Written by Christin Gustafson
This month we meet AWA member Helga Herrera. She and her husband arrived in Singapore 8 years ago with their two children after spending 6 years in South Korea. Her son, age 16, is a student in Singapore and her daughter, age 21, lives in London after having finished her university studies in The Netherlands. Helga owns her own company, Grafika Photography and Design, and loves capturing Singapore’s life, culture, and diversity with her camera.
What about Singapore culture has surprised you the most?
I love the fact that Singapore is so inclusive and multicultural. There are so many different cultures existing together with different ethnic groups living as good neighbors. Each group has its own beliefs, but they respect each other. It is incredible how the government has been able to accommodate the most important religious and cultural celebrations of each group. Although people mix and mingle freely, I love to see how people of every group proudly wear their traditional costume as well as Western clothes. In addition, the international community is vibrant and diverse and adds to the multiculturalism of this country. For example, when you attend an AWA event, you meet people from so many different backgrounds, from the five continents, that you never cease to learn about the world.
What is your favorite Singaporean holiday to celebrate? How do you think celebrating something from your new culture has helped you feel part of Singapore?
My favorite Singaporean Holiday is Deepavali. I love the energy of Little India around this time; the vibrant colors, the food, the flowers and the traditional outfits. Indian food is one of my favorites, the spices make it so rich and delicious. I walk around and enjoy the smell of the food and the fragrance of the flowers along the streets. The Sari is in my opinion one of the most beautiful and vibrant pieces of clothing, feminine and flowy, and it looks good on every body type. And the henna art that goes with it is unique. It is a treat to walk around and photograph the people and the activity going on, since street photography is one of my favorite types of photography.
How many houses/apartments have you lived in as an adult? Do you still hang all the pictures and decorate all the rooms? Does your apartment/house here feel like home?
Change has been a constant in my adult life and I love it. I think I have lived in 14 different homes in my adult life, 12 since I got married, 10 since my daughter was born. Even in Singapore, in the 8 years that we have lived here, we moved house four times, getting to know different neighborhoods and people. I still hang pictures and decorate the rooms. It is a lot of work and it takes a lot of energy, but having my things and memories around makes me feel at home.
What item in your Singapore home-away-from-home makes you feel most settled?
I am a firm believer that home is wherever you are. I love Bolivia, the place where I was born and raised, but my home is here with my husband, my kid, my dog and all the treasures and memories that I have collected from around the world. My camera has been a great companion as well, making me feel at home and helping me through difficult situations. My job as a photographer, has allowed me to meet lots of very interesting people, and some of them have become very good friends. Photography is more than work, it brings peace and happiness to my spirit, and I have been lucky to share it with friends around the world.

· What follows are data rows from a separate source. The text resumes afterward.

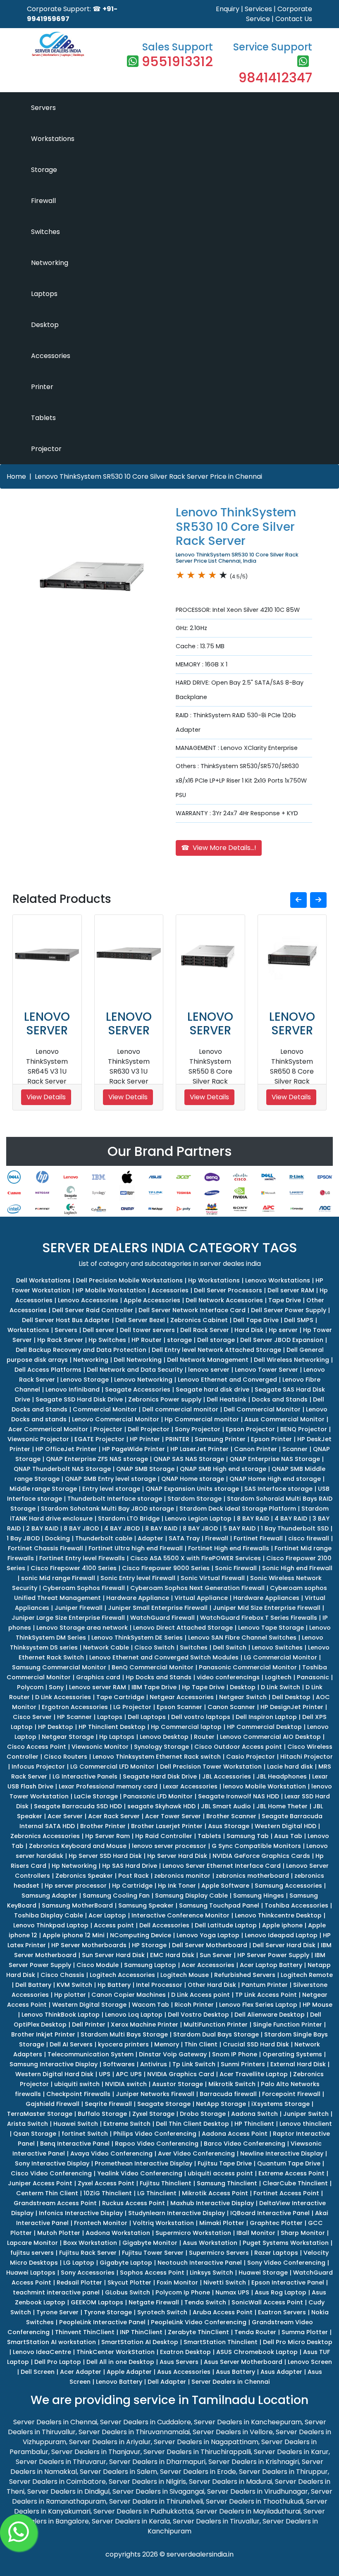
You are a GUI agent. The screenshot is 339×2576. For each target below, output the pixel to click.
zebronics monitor (182, 1876)
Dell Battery (33, 1985)
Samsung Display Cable (191, 1895)
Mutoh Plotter (58, 2233)
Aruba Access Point (223, 2312)
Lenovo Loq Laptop (133, 2014)
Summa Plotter (305, 2332)
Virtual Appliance (201, 1598)
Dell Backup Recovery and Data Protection (81, 1350)
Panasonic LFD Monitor (158, 1796)
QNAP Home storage (192, 1479)
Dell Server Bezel (140, 1320)
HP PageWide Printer (133, 1449)
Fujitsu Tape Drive (225, 2163)
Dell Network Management (207, 1360)
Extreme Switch (126, 2124)
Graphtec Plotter (276, 2223)
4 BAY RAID (291, 1518)
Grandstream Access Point (55, 2203)
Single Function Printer (287, 2024)
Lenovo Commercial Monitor (115, 1419)
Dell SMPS (298, 1320)
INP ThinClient (141, 2332)
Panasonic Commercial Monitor (248, 1667)
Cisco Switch (154, 1647)
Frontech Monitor (100, 2223)
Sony (56, 1687)
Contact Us (293, 19)
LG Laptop (78, 2262)
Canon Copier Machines (128, 1995)
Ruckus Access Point (133, 2203)
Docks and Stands (280, 1399)
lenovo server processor (169, 1846)
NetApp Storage (221, 2104)
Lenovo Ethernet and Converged (227, 1379)
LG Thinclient (157, 2193)
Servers (43, 107)
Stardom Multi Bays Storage (124, 2034)
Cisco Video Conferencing (51, 2173)
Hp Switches (107, 1340)
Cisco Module (97, 1965)
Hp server (283, 1330)
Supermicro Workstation (193, 2233)
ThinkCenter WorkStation (115, 2352)
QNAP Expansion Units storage (192, 1489)
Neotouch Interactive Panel (200, 2262)
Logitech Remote (307, 1975)
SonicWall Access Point (267, 2302)
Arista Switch (27, 2124)
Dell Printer (88, 2024)
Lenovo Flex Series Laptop (258, 2005)
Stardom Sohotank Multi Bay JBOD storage (107, 1508)
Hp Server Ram (107, 1836)
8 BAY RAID (253, 1518)
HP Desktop (55, 1727)
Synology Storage (161, 1747)
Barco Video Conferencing (244, 2143)
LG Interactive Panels (85, 1776)
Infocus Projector (38, 1766)
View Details (46, 1097)
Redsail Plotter (79, 2282)
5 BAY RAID (239, 1528)
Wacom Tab (150, 2005)
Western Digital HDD (285, 1826)
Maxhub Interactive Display (212, 2203)
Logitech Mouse (184, 1975)
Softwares (119, 2064)
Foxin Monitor (177, 2282)
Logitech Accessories (122, 1975)
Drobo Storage (203, 2114)
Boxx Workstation (90, 2243)
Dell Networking (138, 1360)
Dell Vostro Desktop (198, 2014)
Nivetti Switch (224, 2282)
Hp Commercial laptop (186, 1727)
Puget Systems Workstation (286, 2243)
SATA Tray (184, 1538)
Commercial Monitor (105, 1409)
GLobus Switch (127, 2292)
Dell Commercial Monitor (262, 1409)
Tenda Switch (205, 2302)
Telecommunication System (91, 2054)
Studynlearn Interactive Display (176, 2213)
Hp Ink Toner (177, 1885)
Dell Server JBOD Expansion (281, 1340)
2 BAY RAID (42, 1528)
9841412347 (275, 77)
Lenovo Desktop (164, 1737)
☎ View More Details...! (218, 847)
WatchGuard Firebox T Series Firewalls (258, 1618)
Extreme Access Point (291, 2173)
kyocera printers (123, 2044)
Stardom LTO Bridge (129, 1518)
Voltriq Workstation (163, 2223)
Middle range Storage (43, 1489)
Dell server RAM (290, 1290)
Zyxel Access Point (106, 2183)
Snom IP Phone (234, 2054)
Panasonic (313, 1677)
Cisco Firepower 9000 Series (166, 1568)
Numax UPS (232, 2292)
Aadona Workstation (118, 2233)
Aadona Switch (254, 2114)
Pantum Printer (264, 1985)
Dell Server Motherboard (209, 1945)
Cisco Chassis (62, 1975)
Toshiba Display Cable (48, 1915)
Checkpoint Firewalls (78, 2094)
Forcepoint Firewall (291, 2094)
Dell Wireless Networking (291, 1360)
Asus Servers (179, 2362)
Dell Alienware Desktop (269, 2014)
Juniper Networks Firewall (155, 2094)
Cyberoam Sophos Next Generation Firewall (197, 1588)
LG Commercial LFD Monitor (112, 1766)
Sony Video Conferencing (286, 2262)
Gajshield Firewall (52, 2104)
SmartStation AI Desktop (139, 2342)
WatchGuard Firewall (162, 1618)
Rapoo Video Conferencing (156, 2143)
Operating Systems (292, 2054)
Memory (166, 2044)
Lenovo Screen (310, 2362)
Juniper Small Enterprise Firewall (158, 1608)
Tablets (43, 418)
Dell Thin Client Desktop (192, 2124)
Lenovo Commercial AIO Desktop (270, 1737)
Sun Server (216, 1955)
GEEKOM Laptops (97, 2302)
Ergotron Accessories (75, 1707)
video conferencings (228, 1677)
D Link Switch (280, 1687)
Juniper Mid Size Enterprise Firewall (266, 1608)
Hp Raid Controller (163, 1836)
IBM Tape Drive (154, 1687)
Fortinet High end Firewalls (228, 1548)
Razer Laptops (276, 2253)
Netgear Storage (68, 1737)
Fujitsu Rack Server (88, 2253)
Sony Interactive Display (52, 2163)
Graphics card (98, 1677)
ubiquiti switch (77, 2084)
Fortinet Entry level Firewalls (82, 1558)
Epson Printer (271, 1439)
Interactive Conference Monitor (180, 1915)
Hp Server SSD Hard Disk (105, 1856)
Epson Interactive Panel (287, 2282)
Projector (46, 449)
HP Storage (149, 1945)
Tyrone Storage (108, 2312)
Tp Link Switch (193, 2064)
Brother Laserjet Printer (167, 1826)
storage (179, 1340)
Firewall (43, 200)
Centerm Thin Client (47, 2193)
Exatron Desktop (185, 2352)
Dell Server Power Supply (288, 1310)
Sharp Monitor (303, 2233)
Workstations (52, 138)
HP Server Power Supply (273, 1955)
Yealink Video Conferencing (139, 2173)
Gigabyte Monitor (149, 2243)
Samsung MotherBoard (77, 1905)
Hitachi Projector (306, 1756)
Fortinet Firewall (258, 1538)
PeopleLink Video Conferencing (198, 2322)
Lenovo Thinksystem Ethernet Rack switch (157, 1756)
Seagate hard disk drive (212, 1389)
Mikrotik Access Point (215, 2193)
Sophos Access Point (152, 2272)
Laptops (44, 293)
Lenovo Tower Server (266, 1370)
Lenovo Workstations (277, 1280)
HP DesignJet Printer (291, 1707)
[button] (298, 900)
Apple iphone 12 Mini (74, 1935)
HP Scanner (74, 1717)
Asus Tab (288, 1836)
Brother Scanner (231, 1816)
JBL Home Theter (282, 1806)
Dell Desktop (291, 1697)
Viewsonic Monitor (100, 1747)
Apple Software (225, 1885)
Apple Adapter (129, 2372)
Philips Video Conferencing (154, 2134)
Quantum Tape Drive (288, 2163)
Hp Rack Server (60, 1340)
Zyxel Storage (153, 2114)
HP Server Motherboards (89, 1945)
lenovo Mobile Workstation (264, 1786)
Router (204, 1737)
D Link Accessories (63, 1697)
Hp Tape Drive (203, 1687)
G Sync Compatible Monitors (256, 1846)
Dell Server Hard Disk (284, 1945)
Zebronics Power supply (164, 1399)
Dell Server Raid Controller (92, 1310)
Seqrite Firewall (108, 2104)
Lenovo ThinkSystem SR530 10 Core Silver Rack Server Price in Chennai (148, 476)
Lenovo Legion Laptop (198, 1518)
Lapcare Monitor (32, 2243)
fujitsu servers (32, 2253)
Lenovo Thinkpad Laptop (50, 1925)
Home (16, 476)
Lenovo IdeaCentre (42, 2352)
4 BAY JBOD (122, 1528)
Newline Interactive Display (281, 2153)
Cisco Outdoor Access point (238, 1747)
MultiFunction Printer (216, 2024)
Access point (114, 1925)
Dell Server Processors (228, 1290)
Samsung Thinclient (227, 2183)
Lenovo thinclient (305, 2124)
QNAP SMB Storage (145, 1469)
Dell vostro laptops (200, 1717)
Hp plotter (70, 1995)
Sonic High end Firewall (297, 1568)
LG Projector (132, 1707)
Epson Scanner (179, 1707)
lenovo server (208, 1370)
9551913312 (177, 61)
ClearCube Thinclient (295, 2183)
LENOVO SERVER (47, 1024)
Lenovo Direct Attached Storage (183, 1627)
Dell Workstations (43, 1280)
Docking (57, 1538)
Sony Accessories (88, 2272)
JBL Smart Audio (226, 1806)
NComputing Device (140, 1935)
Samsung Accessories (288, 1885)
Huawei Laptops (30, 2272)
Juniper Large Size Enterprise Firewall (68, 1618)
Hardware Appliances (266, 1598)
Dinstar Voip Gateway (173, 2054)
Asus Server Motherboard (243, 2362)
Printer (42, 387)
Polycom (30, 1687)
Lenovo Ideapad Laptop (281, 1935)
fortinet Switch (85, 2134)
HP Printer (145, 1439)
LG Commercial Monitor (280, 1657)
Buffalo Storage (102, 2114)
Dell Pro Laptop (57, 2362)
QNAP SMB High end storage (223, 1469)
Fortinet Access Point (286, 2193)
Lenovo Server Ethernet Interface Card (221, 1866)
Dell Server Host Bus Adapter (66, 1320)
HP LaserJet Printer (199, 1449)
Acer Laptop (107, 1915)
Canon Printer (255, 1449)
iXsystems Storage (280, 2104)
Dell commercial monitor (180, 1409)
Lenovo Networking (143, 1379)
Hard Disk (248, 1330)
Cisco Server (32, 1717)
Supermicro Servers (219, 2253)
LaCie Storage (96, 1796)
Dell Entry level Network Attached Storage (216, 1350)
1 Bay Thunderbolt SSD (295, 1528)
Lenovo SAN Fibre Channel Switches (242, 1637)
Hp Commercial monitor (202, 1419)
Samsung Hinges (258, 1895)
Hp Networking (74, 1866)
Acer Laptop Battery (271, 1965)
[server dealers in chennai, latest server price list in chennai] (58, 43)
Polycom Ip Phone (182, 2292)
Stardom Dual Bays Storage (216, 2034)
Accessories (50, 355)
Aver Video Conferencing (196, 2153)
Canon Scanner (231, 1707)
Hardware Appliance (137, 1598)
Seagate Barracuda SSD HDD (78, 1806)
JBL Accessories (226, 1776)
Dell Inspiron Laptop (266, 1717)
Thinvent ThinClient (85, 2332)
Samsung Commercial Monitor (59, 1667)
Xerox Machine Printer (144, 2024)
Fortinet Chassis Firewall (45, 1548)
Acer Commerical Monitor (48, 1429)
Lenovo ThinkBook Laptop (60, 2014)
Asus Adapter (281, 2372)
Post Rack (133, 1876)
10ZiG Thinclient (108, 2193)
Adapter (150, 1538)
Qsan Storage (34, 2134)
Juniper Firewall (79, 1608)
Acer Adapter (80, 2372)
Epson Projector (250, 1429)
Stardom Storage (194, 1499)
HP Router (146, 1340)
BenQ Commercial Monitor (152, 1667)
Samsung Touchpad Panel (219, 1905)
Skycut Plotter (129, 2282)
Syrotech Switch (162, 2312)
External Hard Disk (298, 2064)
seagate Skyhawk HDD (161, 1806)
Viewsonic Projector (38, 1439)
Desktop (45, 324)
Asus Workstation (210, 2243)
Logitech (278, 1677)
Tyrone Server (57, 2312)
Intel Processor (159, 1985)
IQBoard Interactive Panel (270, 2213)
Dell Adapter (167, 2382)
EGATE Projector (99, 1439)
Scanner (295, 1449)
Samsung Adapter (49, 1895)
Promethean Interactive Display (143, 2163)
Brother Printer (103, 1826)
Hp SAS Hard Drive (129, 1866)
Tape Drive (284, 1300)
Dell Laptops (147, 1717)
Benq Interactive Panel (75, 2143)
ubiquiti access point (220, 2173)
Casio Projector (250, 1756)
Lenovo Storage (84, 1379)
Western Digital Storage (89, 2005)
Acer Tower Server (173, 1816)
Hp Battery (114, 1985)
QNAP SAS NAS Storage (188, 1459)
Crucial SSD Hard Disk (256, 2044)
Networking (49, 262)
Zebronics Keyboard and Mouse (78, 1846)
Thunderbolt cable (103, 1538)
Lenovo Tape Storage (271, 1627)
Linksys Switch (211, 2272)
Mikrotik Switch (231, 2084)
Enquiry (227, 9)
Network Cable (106, 1647)
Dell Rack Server (204, 1330)
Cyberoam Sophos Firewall (84, 1588)
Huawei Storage (263, 2272)
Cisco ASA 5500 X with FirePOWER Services (195, 1558)
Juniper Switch (306, 2114)
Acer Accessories (207, 1965)
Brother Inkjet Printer (43, 2034)
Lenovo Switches (277, 1647)
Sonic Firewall (236, 1568)
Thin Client (200, 2044)
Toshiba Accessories (296, 1905)
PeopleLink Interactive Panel (102, 2322)
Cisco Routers (65, 1756)
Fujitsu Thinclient (165, 2183)
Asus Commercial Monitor (284, 1419)
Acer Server (65, 1816)
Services (258, 9)
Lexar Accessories (190, 1786)
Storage (44, 169)
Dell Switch (229, 1647)
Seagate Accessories (137, 1389)
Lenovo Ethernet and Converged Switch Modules (164, 1657)
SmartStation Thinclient (221, 2342)
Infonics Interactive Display (81, 2213)
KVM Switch (74, 1985)
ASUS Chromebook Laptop (257, 2352)
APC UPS (129, 2074)
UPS (104, 2074)
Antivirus (153, 2064)
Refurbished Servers (244, 1975)
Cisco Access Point (36, 1747)
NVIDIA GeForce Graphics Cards (261, 1856)
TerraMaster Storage (39, 2114)
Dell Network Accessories (224, 1300)
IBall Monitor (255, 2233)
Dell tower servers (147, 1330)
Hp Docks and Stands (158, 1677)
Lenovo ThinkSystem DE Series (137, 1637)
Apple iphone (282, 1925)
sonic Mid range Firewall (58, 1578)
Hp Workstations (214, 1280)
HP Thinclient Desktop (112, 1727)
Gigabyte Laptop (126, 2262)
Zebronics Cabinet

What advice would you give first time expats?
Go out and make friends, join a club, a church group. Go to a networking event, start a new hobby, talk to people (from all backgrounds). Eat local food and learn about the local culture, understand the differences between your native culture and the one you live in. Before you know it, you will feel at home.
What have you enjoyed more about Singapore than you thought you would? Conversely, what have you struggled with that you didn’t expect to be challenging
I lived in Seoul, Korea before coming to Singapore, which is also a big and modern city, but very different from Singapore. Culturally it’s very homogeneous and with few people that spoke English at that time (8 years ago). It was difficult to adapt and integrate, and the first year was quite challenging, but after six years, it was sad to leave. Even today one of our treats is the Korean BBQ and we still watch Korean Dramas on TV. In contrast, Singapore is so easy,(because) people speak English, are very helpful and everything can be done online, the supermarkets carry most items we want and clothes are available in all sizes. Being in Singapore; we miss the four seasons, Spring with the Cherry Blossoms is beautiful in Korea, and the Autumn with its incredible colors is breathtaking. Nevertheless, we got used to the endless summer here and enjoy the sun and the bright days walking along the river or biking along the coast.